**Data excerpts**
--------------------------------------------------

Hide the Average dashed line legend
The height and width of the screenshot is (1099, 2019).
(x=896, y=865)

--------------------------------------------------

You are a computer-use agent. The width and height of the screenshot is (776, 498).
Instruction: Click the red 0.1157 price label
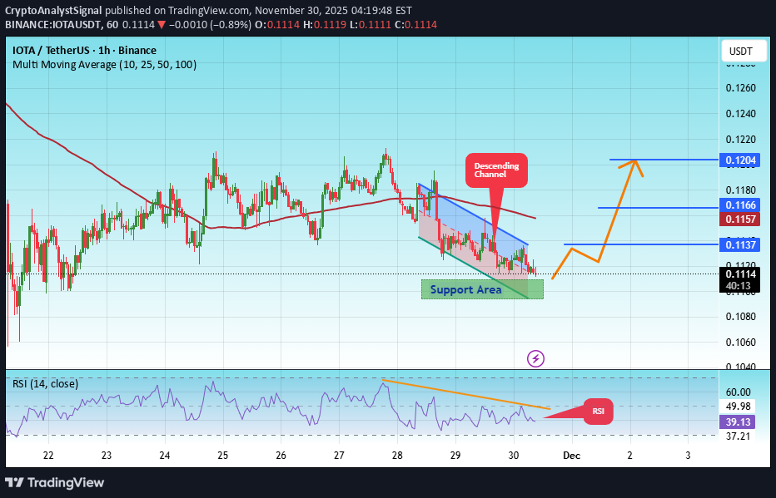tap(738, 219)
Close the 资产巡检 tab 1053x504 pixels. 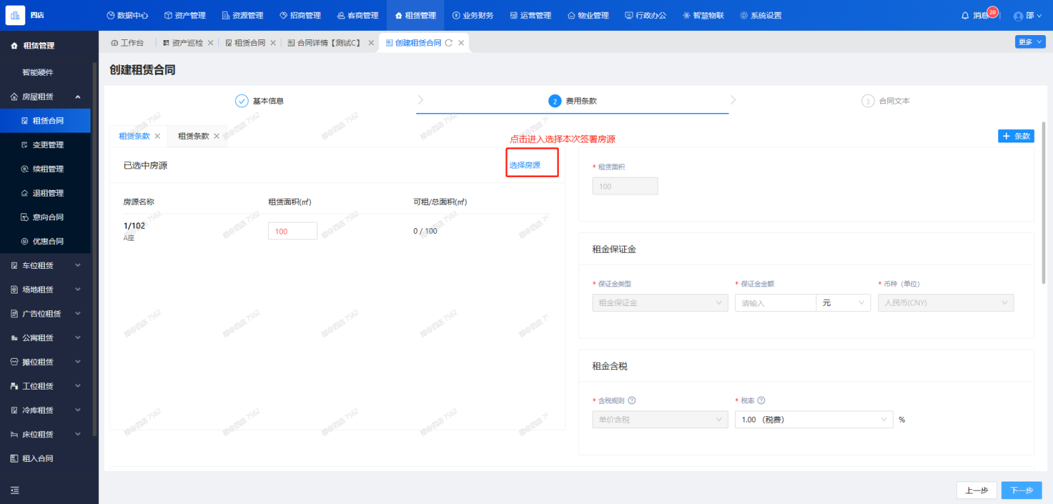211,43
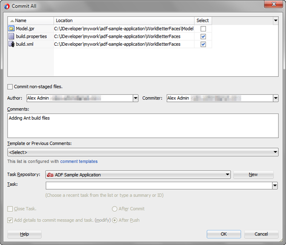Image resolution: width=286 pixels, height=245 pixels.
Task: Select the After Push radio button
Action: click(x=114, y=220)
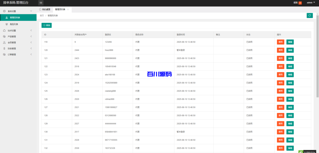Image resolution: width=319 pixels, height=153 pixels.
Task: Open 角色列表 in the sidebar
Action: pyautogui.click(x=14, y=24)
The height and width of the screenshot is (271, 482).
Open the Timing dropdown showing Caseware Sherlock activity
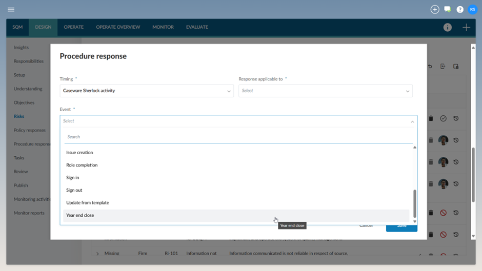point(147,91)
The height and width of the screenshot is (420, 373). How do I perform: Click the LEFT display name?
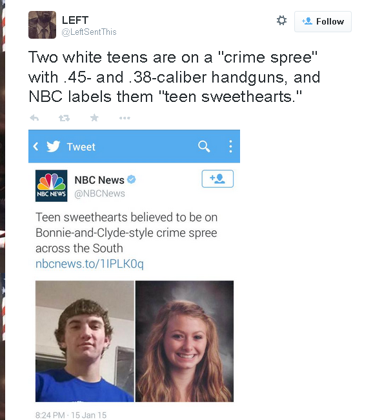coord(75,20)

--------------------------------------------------

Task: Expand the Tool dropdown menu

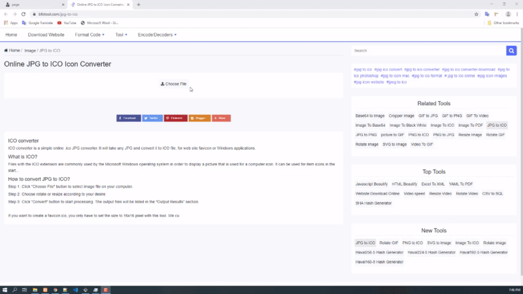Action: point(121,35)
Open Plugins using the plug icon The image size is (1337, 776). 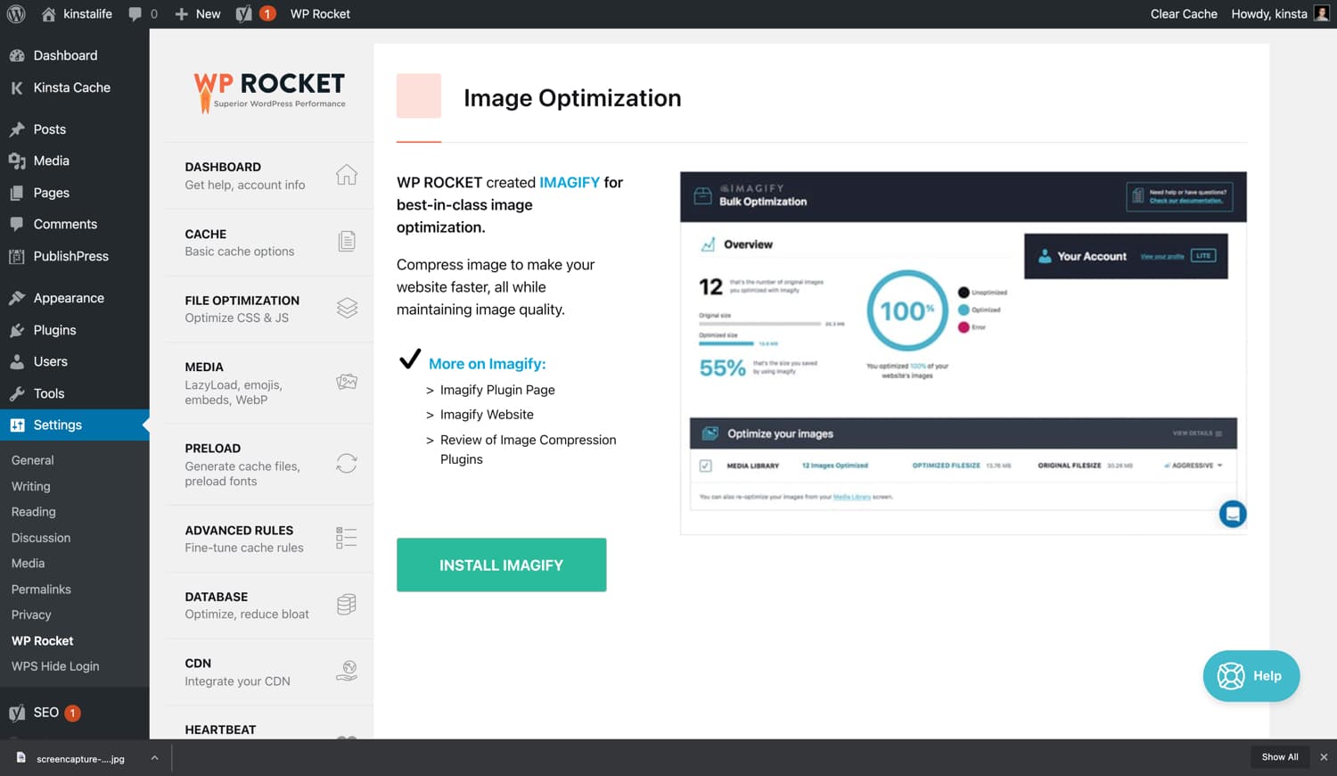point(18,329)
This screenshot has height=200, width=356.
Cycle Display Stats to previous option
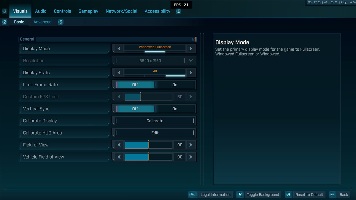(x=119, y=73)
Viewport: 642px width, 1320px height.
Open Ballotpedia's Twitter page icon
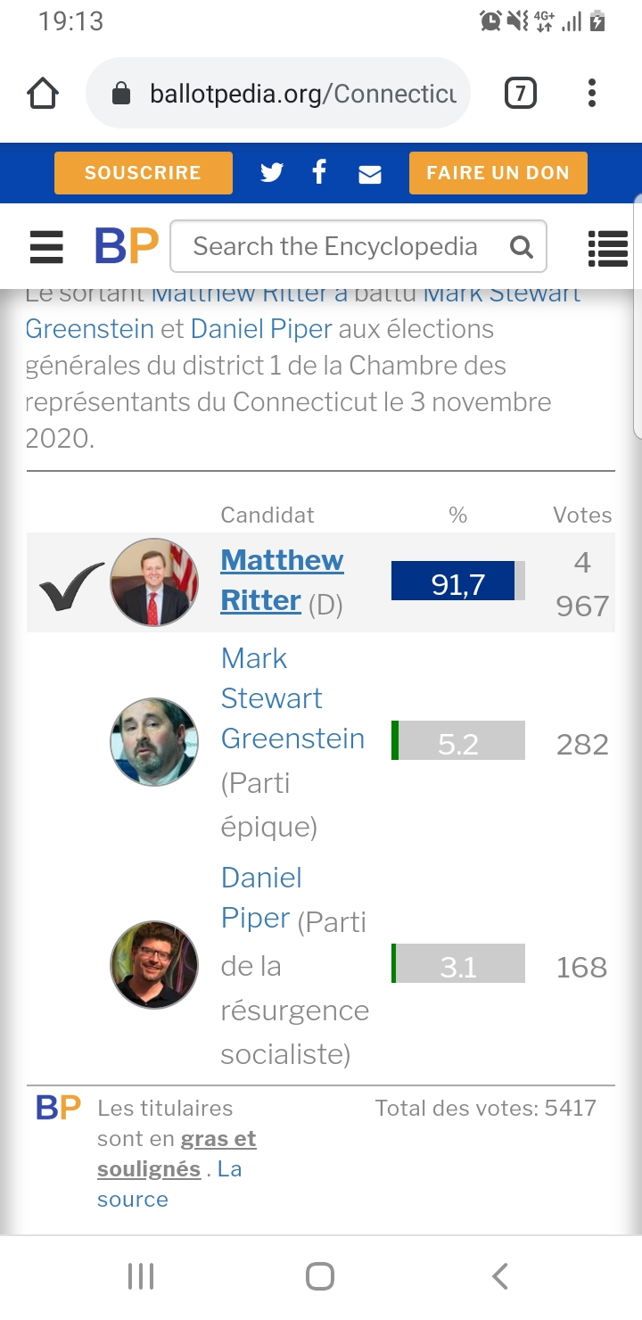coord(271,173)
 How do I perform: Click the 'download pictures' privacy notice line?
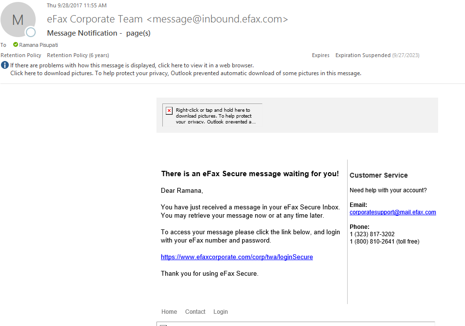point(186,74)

--------------------------------------------------

**Work required**
Reproduce the rows word for word, from the line with "Hide the Average dashed line legend" up to and including the line with "(x=896, y=865)".

**Task answer**
Hide the Average dashed line legend
The height and width of the screenshot is (1099, 2019).
(x=896, y=865)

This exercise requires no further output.